+++ PROVIDED TEXT
Black and white
On the face of it, it’s a minor, or indeed inconsequential, to-do. Lucy Liu said something not very nice, and Filipinos took offense. Specifically, she told David Letterman, “I run in a machine, which is easier for me. Also if I get really dark, I’ll start to look a little Filipino, it wouldn’t match.” Many netizens found the comment racist and complained so in the social networks.
That at least was the initial reaction. Subsequent ones criticized the initial reactors as being “OA,” or overly prickly. They explained Liu’s remarks as having been occasioned by Letterman himself who said at one point “a lot of people think you’re Filipino.” Liu swiftly apologized to Filipinos, explaining that she didn’t mean anything pejorative by “Filipino,” and that the context of her statement was that she was doing a show where she could not afford to look too dark because it would clash with the background. Although someone commented that if that was what she meant, she could very well have said so, without reference to any particular ethnicity; most other comments were conciliatory, if not forgiving.
I found the incident interesting however, for something bigger that it points to. The initial reaction of netizens we can only attribute to a reflex response to wounded pride, or to circling wagons when one of our own is attacked. Over the past several months, a couple of Filipinos have also gained attention overseas over cases of far clearer discrimination. Dindi Gallardo has sued Frank Miller (of “300” fame) and girlfriend over a mind-boggling case of maltreatment—the girlfriend at one point called her an “ugly Asian” and made fun of her “funky accent.” And a Filipino nanny, Erlinda Elemen sued Sharon Stone for pretty much the same thing, Stone among others apparently ordering Elemen at one point not to talk to her kids because they might “talk like you,” a reference to her accent.
Filipinos on the whole have been supportive of Gallardo and Elemen, and for good reason. As well indeed as non-Filipinos, as seen from the reactions to the news stories about them. One reaction to Gallardo’s tormentor put it so well, “The girlfriend from hell!” The reaction to Liu’s apparent transgression was far muted, for good reason too, but it shares in the same spirit of collective bristling at perceived slights, however slight.
++++++
+++ DATASET CONTENT
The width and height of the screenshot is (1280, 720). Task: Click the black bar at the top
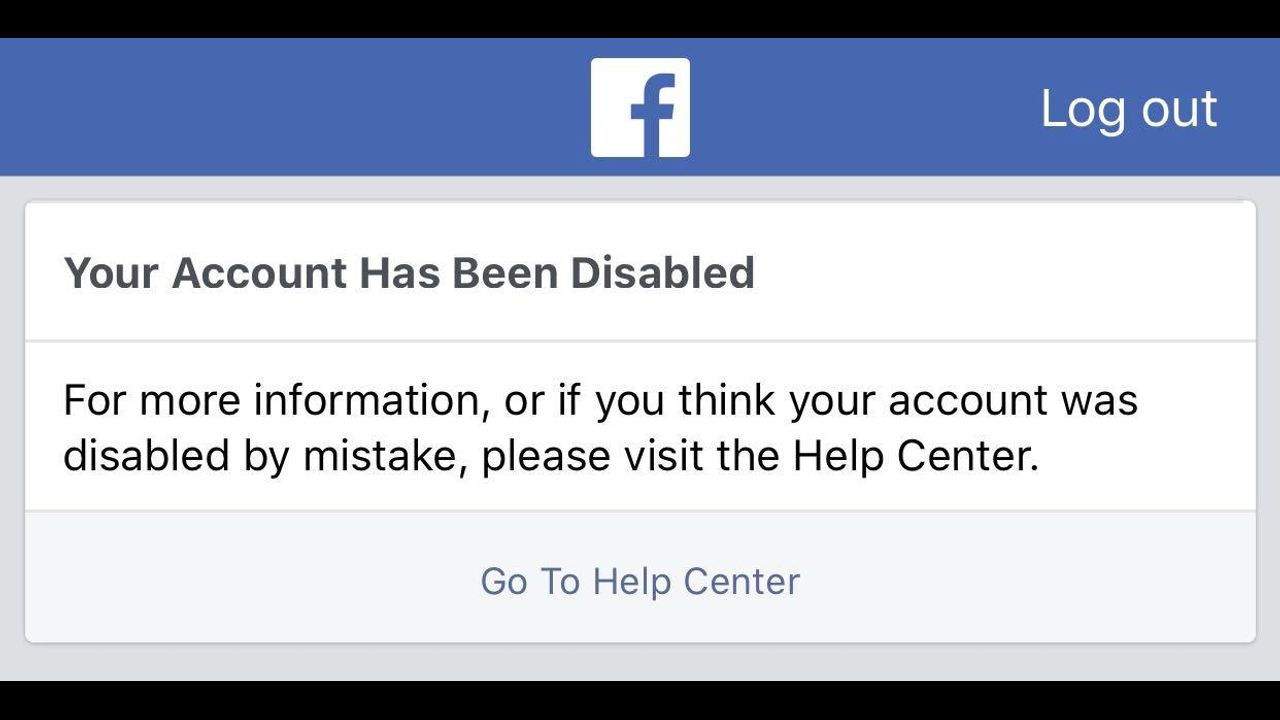[x=640, y=18]
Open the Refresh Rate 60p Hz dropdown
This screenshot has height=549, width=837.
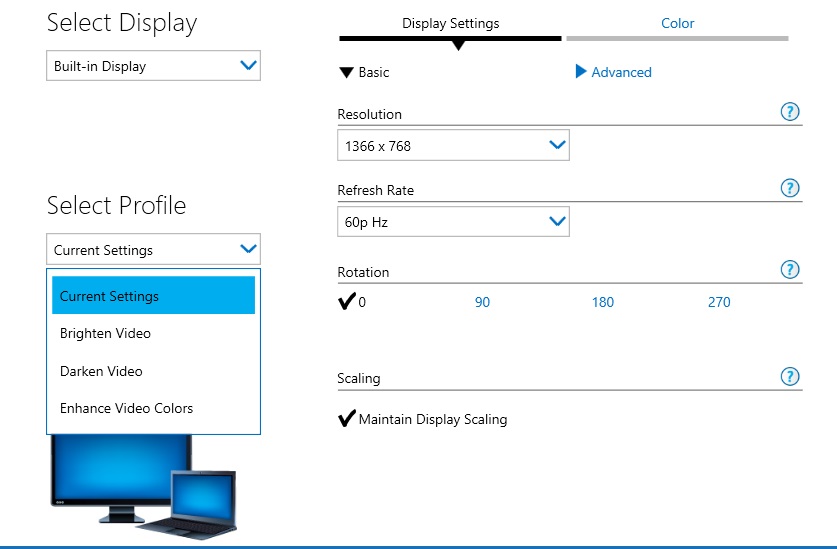coord(453,222)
++++++
▶ [WHAT IS BEING ASKED]:
Retype the passage on the Lucy Liu incident word for word, everything from "I found the" down to "to her accent.". The rows are not needed for this work.

▶ [RESPONSE TO THE EXERCISE]:
I found the incident interesting however, for something bigger that it points to. The initial reaction of netizens we can only attribute to a reflex response to wounded pride, or to circling wagons when one of our own is attacked. Over the past several months, a couple of Filipinos have also gained attention overseas over cases of far clearer discrimination. Dindi Gallardo has sued Frank Miller (of “300” fame) and girlfriend over a mind-boggling case of maltreatment—the girlfriend at one point called her an “ugly Asian” and made fun of her “funky accent.” And a Filipino nanny, Erlinda Elemen sued Sharon Stone for pretty much the same thing, Stone among others apparently ordering Elemen at one point not to talk to her kids because they might “talk like you,” a reference to her accent.